We saw above that the traditional approach to coping with peak usage is to scale your hardware to the level of that peak usage from the start. Cloud scaling means only scaling to peak resource usage when it is indicated that you need to do so.
To achieve just-in-time scaling we require two things:
- The ability to dynamically scale on demand, without any interruption to service.
- Monitoring of current usage with clear ‘Service Level Objectives’ that will indicate when resources need to scale.
Scaling Platform with Discovery
Caplin Discovery introduces runtime scaling to the Caplin Platform by removing the requirement to pre-configure component instance numbers and network locations. Instead, components in the Caplin Platform stack connect to Discovery and ‘discover’ their peer components in the stack at runtime.
Discovery orchestration of Platform deployments enables scaling at runtime, with no downtime required to add or remove components instances. For example, it is easy to increase the number of instances of an adapter from 1 to 3 and back down to 1 as required. By using server resources and power only when required, a Discovery deployment saves on hosting costs and helps meet corporate, and possible future regulatory, carbon-neutral goals.

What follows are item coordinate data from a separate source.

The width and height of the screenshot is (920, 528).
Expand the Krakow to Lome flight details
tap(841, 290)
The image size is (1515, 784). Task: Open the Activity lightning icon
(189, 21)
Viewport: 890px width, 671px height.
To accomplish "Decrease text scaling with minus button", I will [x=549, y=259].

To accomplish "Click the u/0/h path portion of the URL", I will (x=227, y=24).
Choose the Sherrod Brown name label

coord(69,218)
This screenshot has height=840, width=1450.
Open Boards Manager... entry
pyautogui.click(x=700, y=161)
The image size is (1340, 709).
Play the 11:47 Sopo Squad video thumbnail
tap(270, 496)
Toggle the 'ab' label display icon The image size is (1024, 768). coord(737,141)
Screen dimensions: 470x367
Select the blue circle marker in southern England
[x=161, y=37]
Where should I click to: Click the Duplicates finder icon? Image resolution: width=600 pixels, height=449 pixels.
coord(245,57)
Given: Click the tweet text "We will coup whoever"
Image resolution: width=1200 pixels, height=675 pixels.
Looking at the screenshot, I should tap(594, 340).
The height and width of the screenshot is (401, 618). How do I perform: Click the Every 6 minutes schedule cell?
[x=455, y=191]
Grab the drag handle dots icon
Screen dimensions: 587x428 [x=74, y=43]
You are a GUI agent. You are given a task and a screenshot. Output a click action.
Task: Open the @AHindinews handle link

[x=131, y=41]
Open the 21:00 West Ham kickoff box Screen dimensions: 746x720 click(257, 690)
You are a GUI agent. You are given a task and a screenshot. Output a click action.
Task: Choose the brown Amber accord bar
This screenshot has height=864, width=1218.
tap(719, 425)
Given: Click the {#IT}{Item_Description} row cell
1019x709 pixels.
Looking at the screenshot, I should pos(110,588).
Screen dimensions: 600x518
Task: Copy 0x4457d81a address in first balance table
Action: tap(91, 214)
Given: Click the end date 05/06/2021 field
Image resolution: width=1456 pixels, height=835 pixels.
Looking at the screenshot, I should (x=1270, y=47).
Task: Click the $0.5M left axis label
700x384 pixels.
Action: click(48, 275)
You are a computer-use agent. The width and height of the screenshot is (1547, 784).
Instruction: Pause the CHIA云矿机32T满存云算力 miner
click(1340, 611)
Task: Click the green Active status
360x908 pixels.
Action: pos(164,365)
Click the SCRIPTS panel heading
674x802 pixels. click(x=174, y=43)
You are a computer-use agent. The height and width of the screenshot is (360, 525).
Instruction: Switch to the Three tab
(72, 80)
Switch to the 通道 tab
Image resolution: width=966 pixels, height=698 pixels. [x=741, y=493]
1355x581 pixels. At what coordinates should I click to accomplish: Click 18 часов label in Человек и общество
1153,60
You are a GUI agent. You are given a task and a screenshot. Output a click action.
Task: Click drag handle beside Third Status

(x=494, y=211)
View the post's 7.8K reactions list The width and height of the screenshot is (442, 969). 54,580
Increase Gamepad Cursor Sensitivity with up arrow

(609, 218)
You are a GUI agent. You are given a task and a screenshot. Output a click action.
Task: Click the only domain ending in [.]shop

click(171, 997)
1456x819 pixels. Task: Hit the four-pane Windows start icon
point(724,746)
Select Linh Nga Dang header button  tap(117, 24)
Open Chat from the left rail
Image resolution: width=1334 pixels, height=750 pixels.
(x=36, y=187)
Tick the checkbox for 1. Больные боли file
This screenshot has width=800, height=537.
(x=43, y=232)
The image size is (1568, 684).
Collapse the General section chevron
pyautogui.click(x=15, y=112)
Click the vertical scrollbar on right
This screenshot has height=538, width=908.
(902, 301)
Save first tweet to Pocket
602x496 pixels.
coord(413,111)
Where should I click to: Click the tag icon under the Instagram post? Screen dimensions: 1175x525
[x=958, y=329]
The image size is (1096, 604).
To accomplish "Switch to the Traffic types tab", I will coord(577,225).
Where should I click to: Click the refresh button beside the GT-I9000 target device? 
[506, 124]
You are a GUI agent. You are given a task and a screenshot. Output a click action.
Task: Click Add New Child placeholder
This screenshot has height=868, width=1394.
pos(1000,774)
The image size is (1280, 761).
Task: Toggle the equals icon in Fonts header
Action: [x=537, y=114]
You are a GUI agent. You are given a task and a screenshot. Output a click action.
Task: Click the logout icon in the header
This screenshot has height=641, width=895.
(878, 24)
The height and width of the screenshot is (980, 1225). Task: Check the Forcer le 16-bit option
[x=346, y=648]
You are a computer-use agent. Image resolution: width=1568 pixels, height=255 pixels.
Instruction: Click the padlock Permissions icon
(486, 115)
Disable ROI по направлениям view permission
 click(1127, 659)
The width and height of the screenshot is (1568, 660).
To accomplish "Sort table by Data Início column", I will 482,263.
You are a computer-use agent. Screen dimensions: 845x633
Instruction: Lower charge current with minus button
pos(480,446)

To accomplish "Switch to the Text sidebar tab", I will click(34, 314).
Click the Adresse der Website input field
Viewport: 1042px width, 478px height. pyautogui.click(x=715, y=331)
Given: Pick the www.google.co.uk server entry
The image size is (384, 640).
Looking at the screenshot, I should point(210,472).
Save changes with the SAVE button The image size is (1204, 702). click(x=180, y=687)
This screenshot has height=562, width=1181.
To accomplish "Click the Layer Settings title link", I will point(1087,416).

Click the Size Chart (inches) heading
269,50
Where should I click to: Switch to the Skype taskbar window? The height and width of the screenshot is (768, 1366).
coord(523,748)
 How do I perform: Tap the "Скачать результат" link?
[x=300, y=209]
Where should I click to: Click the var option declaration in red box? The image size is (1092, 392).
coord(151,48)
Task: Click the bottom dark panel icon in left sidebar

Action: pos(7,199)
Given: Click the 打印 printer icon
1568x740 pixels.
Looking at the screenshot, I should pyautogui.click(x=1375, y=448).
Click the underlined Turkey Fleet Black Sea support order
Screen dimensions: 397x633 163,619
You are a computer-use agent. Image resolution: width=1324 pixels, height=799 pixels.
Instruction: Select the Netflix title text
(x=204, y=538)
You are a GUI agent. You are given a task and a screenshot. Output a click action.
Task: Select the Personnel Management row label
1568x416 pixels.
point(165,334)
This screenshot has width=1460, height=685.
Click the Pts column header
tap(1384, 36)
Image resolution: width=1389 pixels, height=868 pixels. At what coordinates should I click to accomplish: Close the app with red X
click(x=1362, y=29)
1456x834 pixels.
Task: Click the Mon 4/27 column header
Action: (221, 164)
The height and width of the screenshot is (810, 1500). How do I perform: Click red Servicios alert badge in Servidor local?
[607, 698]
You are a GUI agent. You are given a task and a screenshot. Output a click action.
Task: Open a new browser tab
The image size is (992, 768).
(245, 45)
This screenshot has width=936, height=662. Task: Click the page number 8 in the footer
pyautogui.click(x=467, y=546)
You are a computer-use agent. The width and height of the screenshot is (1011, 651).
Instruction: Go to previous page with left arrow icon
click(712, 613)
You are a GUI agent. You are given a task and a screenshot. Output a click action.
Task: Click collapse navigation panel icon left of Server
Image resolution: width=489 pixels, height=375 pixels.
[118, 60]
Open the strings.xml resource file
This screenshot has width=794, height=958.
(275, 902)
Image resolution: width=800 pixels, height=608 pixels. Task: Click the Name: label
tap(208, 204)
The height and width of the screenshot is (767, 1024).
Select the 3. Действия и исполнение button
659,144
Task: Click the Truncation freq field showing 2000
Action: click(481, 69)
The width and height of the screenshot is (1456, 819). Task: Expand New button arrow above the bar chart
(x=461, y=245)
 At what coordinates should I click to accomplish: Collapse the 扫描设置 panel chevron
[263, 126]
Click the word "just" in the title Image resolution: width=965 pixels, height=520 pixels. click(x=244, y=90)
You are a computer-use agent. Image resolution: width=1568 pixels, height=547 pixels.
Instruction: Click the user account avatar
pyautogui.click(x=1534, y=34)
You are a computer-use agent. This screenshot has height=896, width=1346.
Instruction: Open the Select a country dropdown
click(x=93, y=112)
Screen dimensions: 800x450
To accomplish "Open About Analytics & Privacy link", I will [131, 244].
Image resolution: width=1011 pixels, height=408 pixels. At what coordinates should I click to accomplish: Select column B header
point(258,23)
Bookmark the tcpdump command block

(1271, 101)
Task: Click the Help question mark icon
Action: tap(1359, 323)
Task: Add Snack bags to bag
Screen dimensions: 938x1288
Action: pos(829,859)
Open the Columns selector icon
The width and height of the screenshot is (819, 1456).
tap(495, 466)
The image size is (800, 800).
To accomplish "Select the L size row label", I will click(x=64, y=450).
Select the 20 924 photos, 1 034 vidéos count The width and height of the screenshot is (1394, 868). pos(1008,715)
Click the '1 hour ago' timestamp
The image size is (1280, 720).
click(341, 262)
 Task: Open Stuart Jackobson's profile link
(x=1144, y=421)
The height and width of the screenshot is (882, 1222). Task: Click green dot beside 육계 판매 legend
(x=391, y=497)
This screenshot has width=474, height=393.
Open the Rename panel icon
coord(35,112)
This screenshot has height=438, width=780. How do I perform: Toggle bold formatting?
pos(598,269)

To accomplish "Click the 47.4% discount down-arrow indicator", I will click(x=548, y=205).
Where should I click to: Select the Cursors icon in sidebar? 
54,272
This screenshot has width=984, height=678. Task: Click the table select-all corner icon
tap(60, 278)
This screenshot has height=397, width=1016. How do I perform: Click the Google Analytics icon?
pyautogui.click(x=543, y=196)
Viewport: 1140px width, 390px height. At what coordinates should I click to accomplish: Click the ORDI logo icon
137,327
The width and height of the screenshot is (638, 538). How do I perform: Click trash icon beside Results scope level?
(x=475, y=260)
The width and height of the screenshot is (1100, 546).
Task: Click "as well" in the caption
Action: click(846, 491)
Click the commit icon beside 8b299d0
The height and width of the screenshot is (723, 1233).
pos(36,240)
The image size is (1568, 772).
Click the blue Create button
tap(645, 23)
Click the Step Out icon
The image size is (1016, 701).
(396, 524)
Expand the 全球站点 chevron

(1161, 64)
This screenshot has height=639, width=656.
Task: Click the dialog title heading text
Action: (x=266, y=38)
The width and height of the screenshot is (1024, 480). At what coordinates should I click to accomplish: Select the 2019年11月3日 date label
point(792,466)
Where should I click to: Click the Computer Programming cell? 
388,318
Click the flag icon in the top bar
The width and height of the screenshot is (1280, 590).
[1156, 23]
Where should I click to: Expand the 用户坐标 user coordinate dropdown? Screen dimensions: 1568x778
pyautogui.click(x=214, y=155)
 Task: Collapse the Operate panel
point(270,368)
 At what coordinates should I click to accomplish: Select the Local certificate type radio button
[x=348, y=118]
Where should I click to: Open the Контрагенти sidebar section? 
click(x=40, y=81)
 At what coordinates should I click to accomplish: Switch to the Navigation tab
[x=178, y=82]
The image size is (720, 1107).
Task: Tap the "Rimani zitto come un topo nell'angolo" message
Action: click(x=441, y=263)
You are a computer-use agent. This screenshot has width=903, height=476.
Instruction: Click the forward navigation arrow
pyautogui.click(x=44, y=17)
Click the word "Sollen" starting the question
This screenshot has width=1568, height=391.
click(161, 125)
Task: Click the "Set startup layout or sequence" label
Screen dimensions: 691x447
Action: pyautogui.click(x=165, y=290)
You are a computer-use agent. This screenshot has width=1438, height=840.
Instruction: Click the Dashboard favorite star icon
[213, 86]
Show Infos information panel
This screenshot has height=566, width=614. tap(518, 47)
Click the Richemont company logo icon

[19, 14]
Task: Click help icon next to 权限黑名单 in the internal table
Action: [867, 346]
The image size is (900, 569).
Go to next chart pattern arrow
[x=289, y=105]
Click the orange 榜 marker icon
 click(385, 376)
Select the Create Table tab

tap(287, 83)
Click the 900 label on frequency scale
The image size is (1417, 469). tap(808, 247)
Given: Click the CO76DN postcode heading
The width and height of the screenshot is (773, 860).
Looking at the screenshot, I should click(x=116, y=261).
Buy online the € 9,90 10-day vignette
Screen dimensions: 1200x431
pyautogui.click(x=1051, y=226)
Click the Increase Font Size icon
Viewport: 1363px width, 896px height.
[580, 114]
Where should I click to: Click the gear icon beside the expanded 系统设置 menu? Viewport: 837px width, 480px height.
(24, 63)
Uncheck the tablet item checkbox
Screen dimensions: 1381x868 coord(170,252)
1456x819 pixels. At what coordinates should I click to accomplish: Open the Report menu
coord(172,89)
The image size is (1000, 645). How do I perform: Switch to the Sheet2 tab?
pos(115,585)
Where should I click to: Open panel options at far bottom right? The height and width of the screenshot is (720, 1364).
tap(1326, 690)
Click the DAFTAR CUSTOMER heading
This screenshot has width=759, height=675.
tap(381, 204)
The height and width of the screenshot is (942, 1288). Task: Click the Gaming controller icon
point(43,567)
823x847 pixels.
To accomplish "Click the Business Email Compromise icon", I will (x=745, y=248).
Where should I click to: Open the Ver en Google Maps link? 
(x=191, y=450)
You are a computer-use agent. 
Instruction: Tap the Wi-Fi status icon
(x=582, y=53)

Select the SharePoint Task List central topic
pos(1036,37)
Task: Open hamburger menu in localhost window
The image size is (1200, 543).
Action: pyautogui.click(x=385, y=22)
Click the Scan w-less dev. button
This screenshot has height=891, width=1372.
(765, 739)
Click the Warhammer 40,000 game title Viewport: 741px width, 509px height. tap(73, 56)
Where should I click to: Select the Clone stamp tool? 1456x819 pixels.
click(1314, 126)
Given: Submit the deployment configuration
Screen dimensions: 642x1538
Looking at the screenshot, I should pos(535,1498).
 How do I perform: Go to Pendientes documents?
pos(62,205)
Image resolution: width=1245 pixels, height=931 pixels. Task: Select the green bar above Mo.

With Discovery, capacity planning focuses more on how and when to trigger scaling, rather than sizing the system for peak loads in advance.
How scaling is implemented depends on the hosting platform. In a VM based deployment, scaling the number of component instances could be achieved with a simple shell script to increase the number of adapters running for a particular service. In a Kubernetes deployment, scaling might be achieved with a kubectl command to add containers for additional Liberators or additional adapters.
Caplin customers can request access to our example Discovery Kubernetes deployment, which includes examples of scaling components within a Caplin Platform deployment.
When to scale will be the subject of a future blog post, in which we will provide an example of how to implement Service Level Objectives integrated with industry standard tooling to help maintain the health of deployments, and provide alerting when scaling may be necessary.